Each strain varies widely and elicits diverse chemical profiles (marijuana has over 400 compounds) that can produce different effects from person to person. So how marijuana affects your system could be vastly different from how it affects your family and friends.
Let’s analyze how a person uses marijuana and experience either one of these things.
Marijuana as a Depressant
Depressants affect your nervous system and slow brain function. Together, these actions can help to calm nerves and relax tense muscles.
Many people utilize marijuana as a depressant to relax or relieve stress. While this may seem as less harmful than other substances (e.g., alcohol, cigarettes, prescription drugs) to relax, using marijuana as a depressant can be a long-term problem.
For example, if you use marijuana every night so you can go to sleep, this could cause you not to be able to fall asleep without it.
In addition, like smoking cigarettes and other forms of tobacco, smoking cannabis for a lengthy period of time could irritate your airways. This can increase your risk of respiratory conditions, such as bronchitis or a chronic cough.
Marijuana as a Stimulant
The total opposite of depressants is stimulant drugs. Stimulants cause a person to experience heightened awareness and feelings of euphoria or excitement.
Many people who have (or currently) use marijuana experience these types of effects, thereby making it a stimulant for them. These people may even feel that cannabis makes them more “productive” and willing to do or think more.
These effects are harmless if that’s all that they experience. However, it could be an impending issue if marijuana causes:
- racing heartbeat
If marijuana is a stimulant to you, the good news is it is less deleterious and addictive than other stimulants such as meth and cocaine.

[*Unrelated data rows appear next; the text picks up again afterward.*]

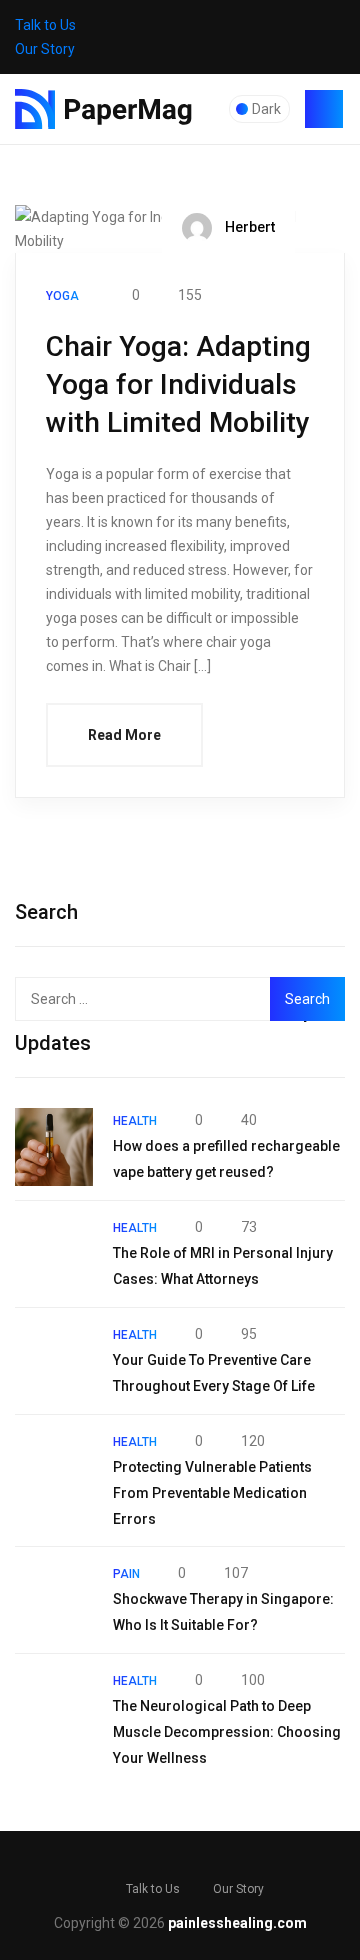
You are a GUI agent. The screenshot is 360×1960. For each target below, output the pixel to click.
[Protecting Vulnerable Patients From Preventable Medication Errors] (54, 1468)
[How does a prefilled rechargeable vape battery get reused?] (54, 1147)
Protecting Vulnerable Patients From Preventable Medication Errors (212, 1493)
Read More (124, 735)
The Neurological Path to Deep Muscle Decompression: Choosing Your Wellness (227, 1732)
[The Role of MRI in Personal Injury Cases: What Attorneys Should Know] (54, 1254)
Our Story (45, 49)
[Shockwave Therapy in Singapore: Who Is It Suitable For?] (54, 1600)
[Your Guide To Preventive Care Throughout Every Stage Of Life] (54, 1361)
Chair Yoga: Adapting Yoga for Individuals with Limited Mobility (178, 384)
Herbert (248, 227)
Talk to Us (45, 25)
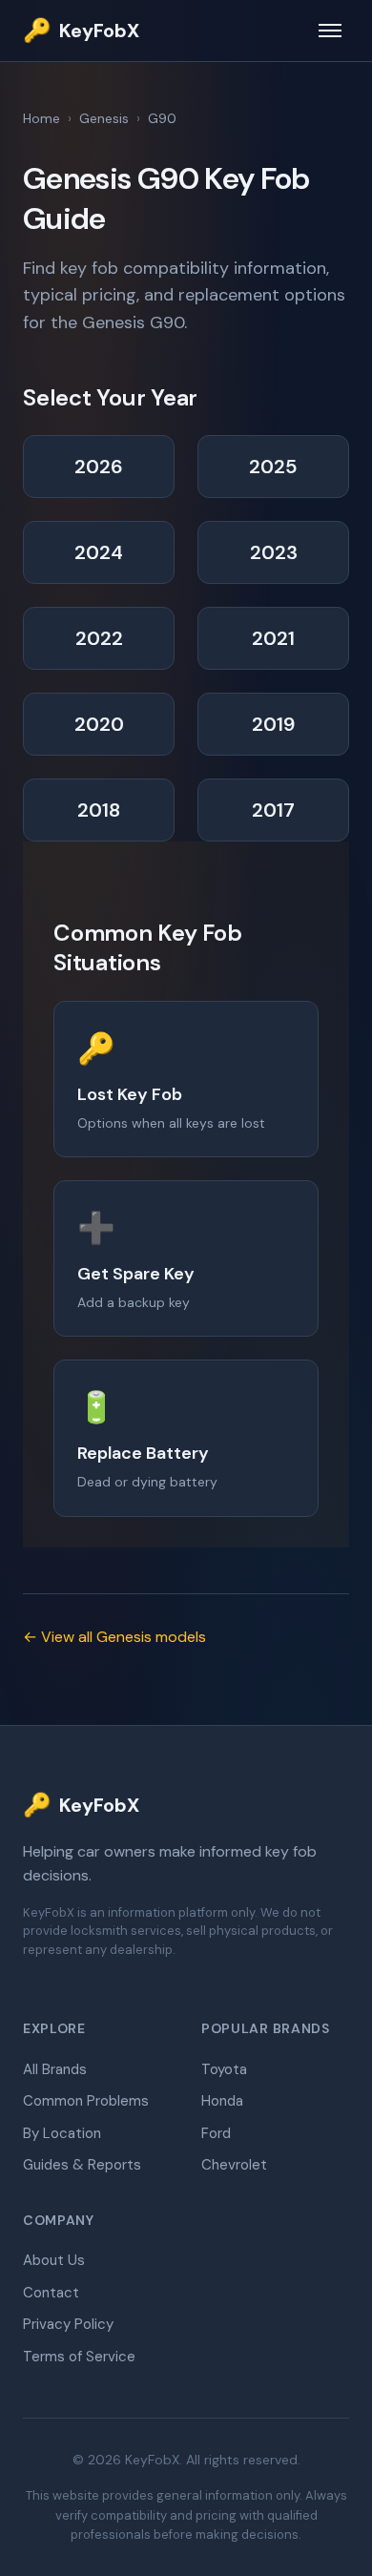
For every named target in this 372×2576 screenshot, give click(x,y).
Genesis (104, 118)
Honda (222, 2100)
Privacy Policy (68, 2324)
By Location (62, 2133)
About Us (54, 2260)
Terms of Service (79, 2356)
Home (41, 118)
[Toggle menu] (330, 30)
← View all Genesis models (114, 1637)
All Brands (55, 2069)
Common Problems (86, 2100)
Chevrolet (234, 2164)
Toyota (224, 2069)
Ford (216, 2133)
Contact (51, 2292)
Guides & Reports (82, 2164)
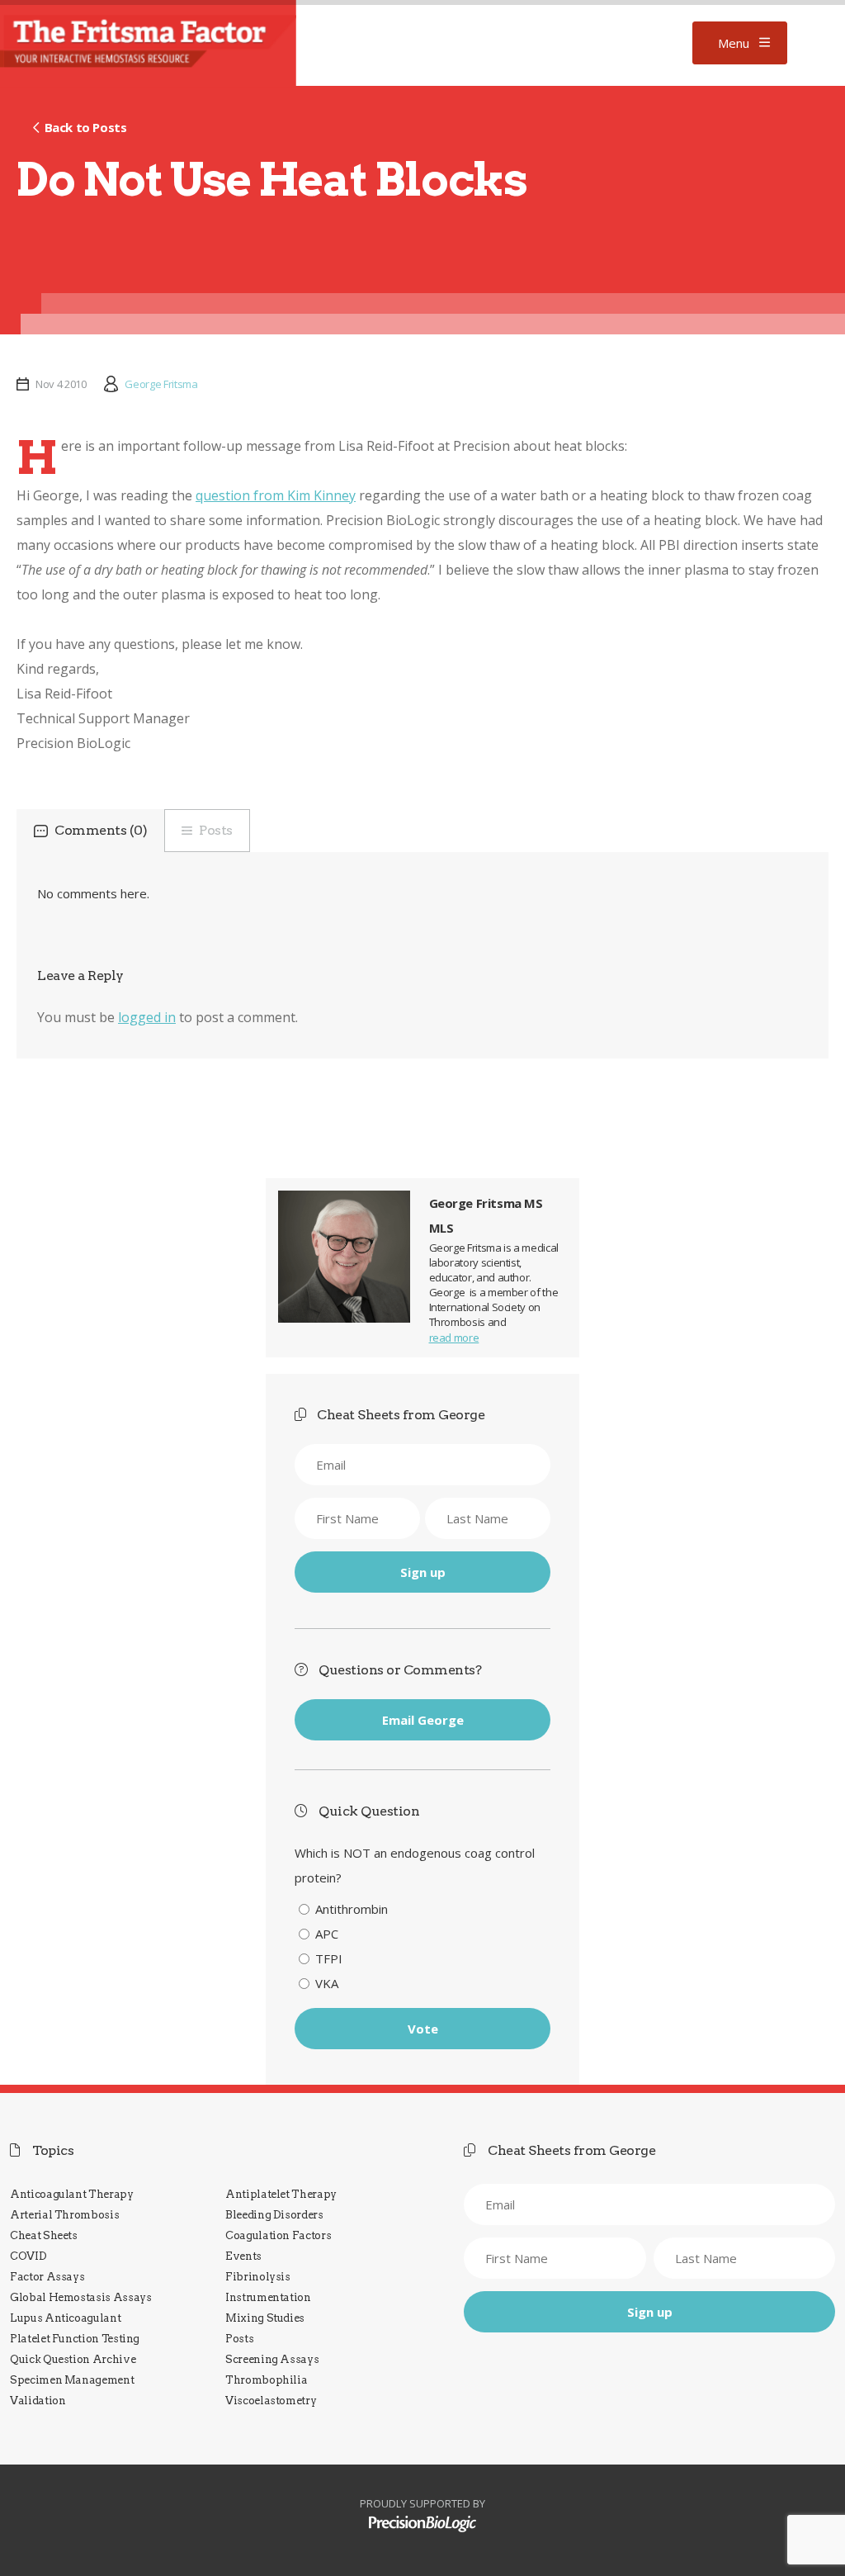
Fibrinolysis (257, 2277)
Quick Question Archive (72, 2359)
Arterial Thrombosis (64, 2215)
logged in (147, 1017)
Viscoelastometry (270, 2400)
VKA (326, 1983)
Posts (216, 830)
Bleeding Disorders (274, 2215)
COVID (28, 2256)
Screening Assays (272, 2359)
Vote (423, 2028)
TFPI (328, 1958)
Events (243, 2256)
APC (326, 1933)
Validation (37, 2400)
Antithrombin (351, 1909)
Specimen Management (72, 2380)
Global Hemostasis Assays (81, 2297)
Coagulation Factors (278, 2235)
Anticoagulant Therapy (72, 2194)
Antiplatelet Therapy (281, 2194)
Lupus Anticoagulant (65, 2318)
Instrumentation (268, 2297)
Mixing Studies (264, 2318)
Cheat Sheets (44, 2235)
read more (454, 1337)
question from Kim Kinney (276, 495)
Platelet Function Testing (74, 2338)
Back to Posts (85, 127)
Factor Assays (47, 2277)
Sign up (423, 1572)
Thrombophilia (266, 2380)
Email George (423, 1720)
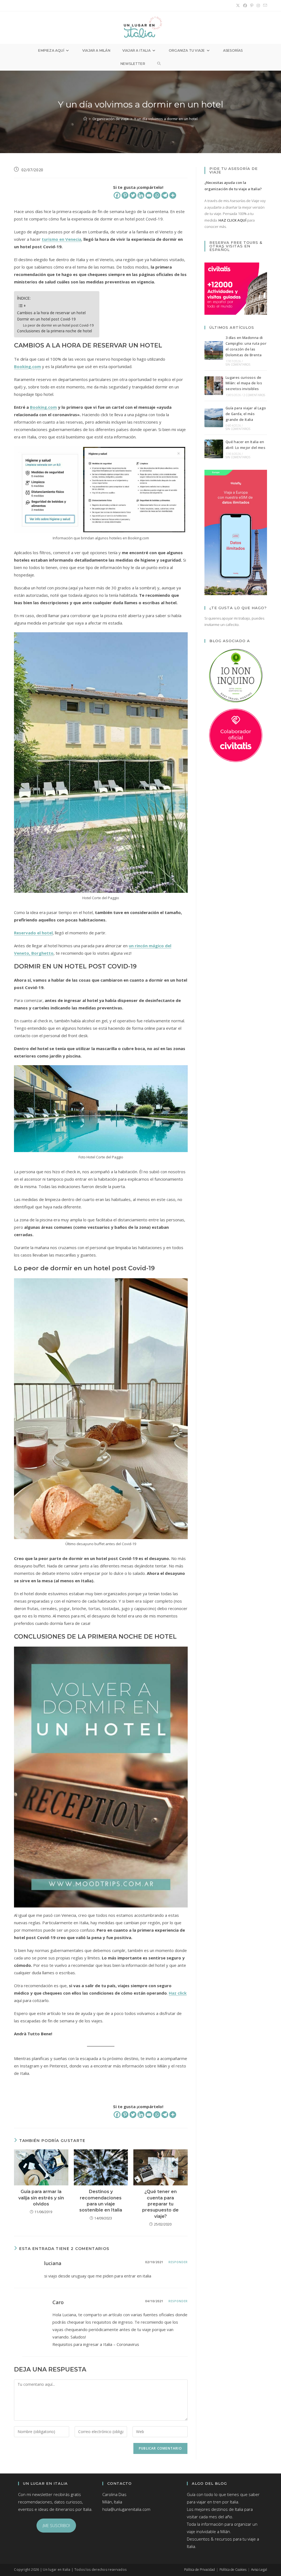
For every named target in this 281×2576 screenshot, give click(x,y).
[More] (172, 195)
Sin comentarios (238, 364)
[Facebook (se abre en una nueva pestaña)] (245, 5)
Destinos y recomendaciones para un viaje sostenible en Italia (100, 2201)
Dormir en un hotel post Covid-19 (46, 319)
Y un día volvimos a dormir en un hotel (166, 118)
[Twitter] (133, 195)
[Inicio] (85, 118)
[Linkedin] (140, 195)
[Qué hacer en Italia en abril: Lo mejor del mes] (213, 449)
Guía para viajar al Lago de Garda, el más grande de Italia (246, 413)
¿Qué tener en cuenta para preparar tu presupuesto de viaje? (160, 2204)
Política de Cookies (233, 2569)
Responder (178, 2262)
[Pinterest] (125, 195)
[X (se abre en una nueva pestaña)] (237, 5)
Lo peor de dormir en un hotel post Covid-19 (58, 325)
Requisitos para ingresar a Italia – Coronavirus (95, 2344)
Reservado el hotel (33, 932)
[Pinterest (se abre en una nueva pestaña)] (252, 5)
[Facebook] (117, 195)
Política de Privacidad (199, 2569)
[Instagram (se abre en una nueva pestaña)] (258, 5)
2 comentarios (254, 395)
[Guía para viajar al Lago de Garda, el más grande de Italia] (213, 417)
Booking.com (27, 366)
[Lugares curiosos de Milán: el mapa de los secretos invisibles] (213, 385)
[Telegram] (164, 195)
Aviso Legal (259, 2569)
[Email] (148, 195)
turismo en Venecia (61, 239)
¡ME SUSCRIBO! (56, 2525)
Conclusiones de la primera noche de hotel (54, 330)
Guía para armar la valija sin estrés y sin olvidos (41, 2198)
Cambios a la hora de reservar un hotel (51, 312)
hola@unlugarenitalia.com (126, 2509)
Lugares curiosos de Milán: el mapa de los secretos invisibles (244, 383)
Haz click (178, 1993)
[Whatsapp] (156, 195)
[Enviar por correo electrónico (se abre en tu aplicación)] (264, 5)
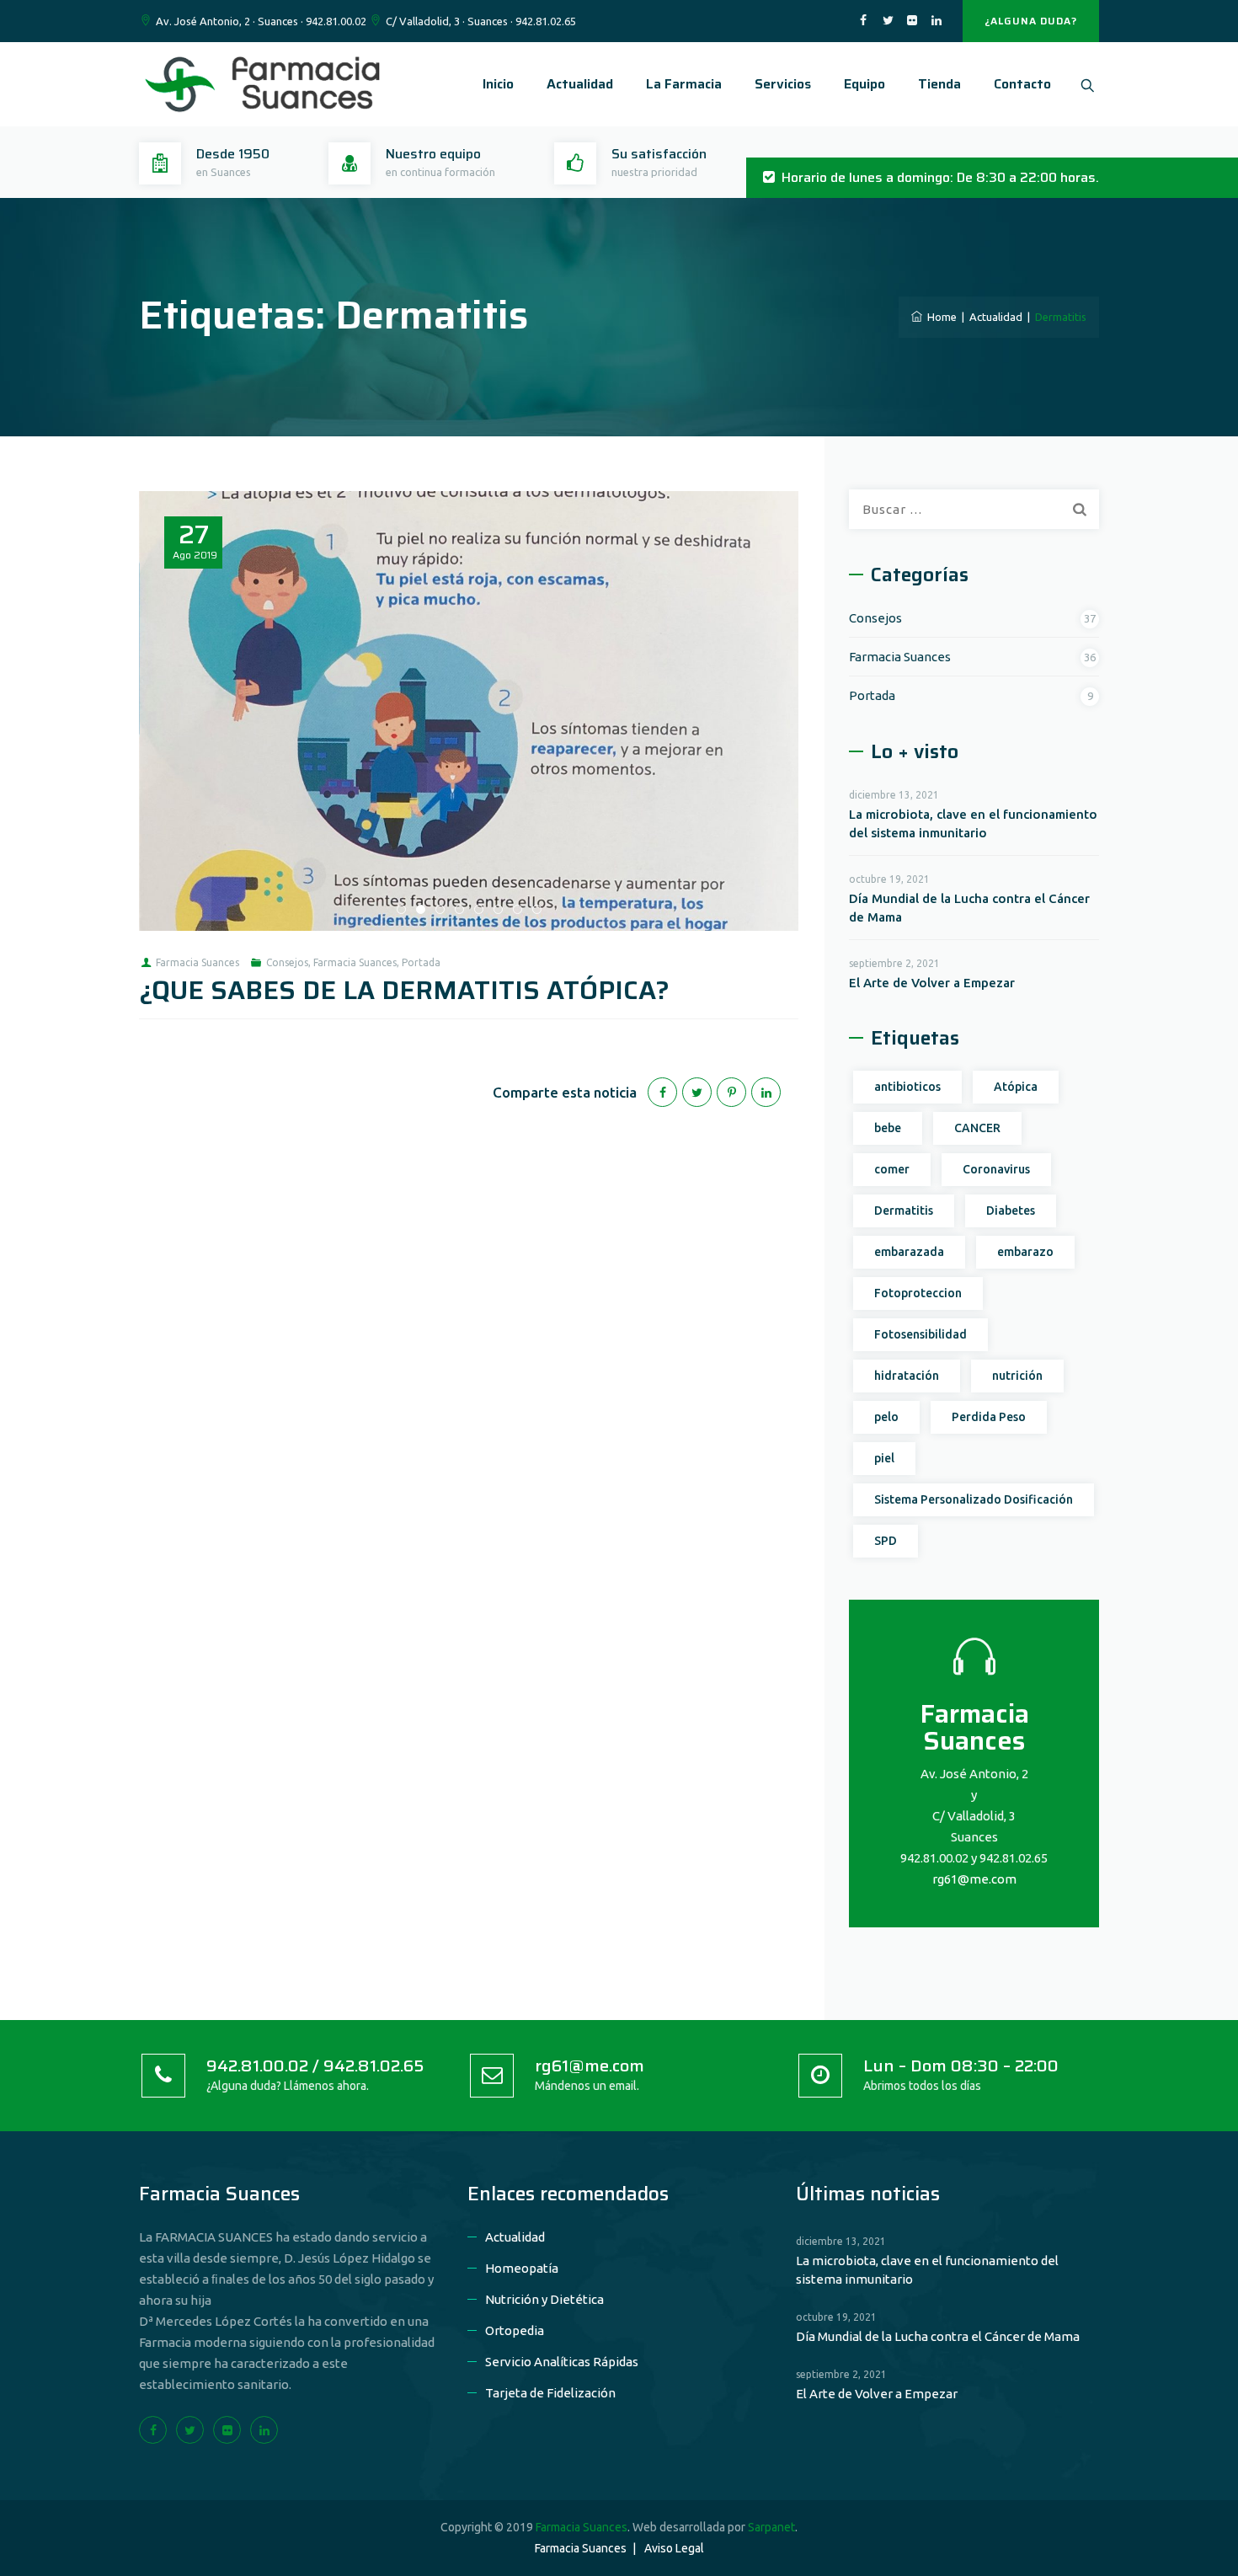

However, long-term use still can cause the same issues as if was a depressant. (e.g., respiratory issues)
Marijuana as a Hallucinogen
The biggest stereotype for marijuana is it is a hallucinogen. The reason for that is due to the “getting high” phenomenon.
The truth is (as you just read) everybody doesn’t get “high” when smoking marijuana. Some people’s body reacts to it as a depressant, stimulant or opiate. However, a great number of people has experienced marijuana as a hallucinogen.
Hallucinogens are substances that alter your perception of reality, either through changes in your visual or auditory. So this could make people see things that aren’t really there or think outlandish ideas.
Depending on the strain of cannabis, the hallucinogen effect can be very strong or weak for an individual. In rare cases, people may be left with flashbacks, psychosis, or a condition called hallucinogen persisting perception disorder.
Smoking marijuana shouldn’t cause these mental disorders but it could cause anxiety and depression, although it could also cure these issues too.
Is Marijuana an Opiate?
Many consider marijuana as a hallucinogen, depressant, and a stimulant. But not an opiate. Well, it appears that it actually is an opiate too!
Opiates are powerful painkillers that quickly produce feelings of euphoria. While marijuana isn’t as strong as codeine or morphine, it serves as a pain-killing drug too.
In fact, many people (especially athletes) prefer to use marijuana to alleviate pain because it isn’t super-strong nor does it have an extremely powerful additive effect on the brain.
The answer to the “Is marijuana a depressant?” question is a resounding yes. But marijuana is also a depressant, opiate, and stimulant too! It all depends on how your body reacts to it. As more marijuana laws are passed to legalize it, I wouldn’t be surprised if it is discovered to have other types of effects.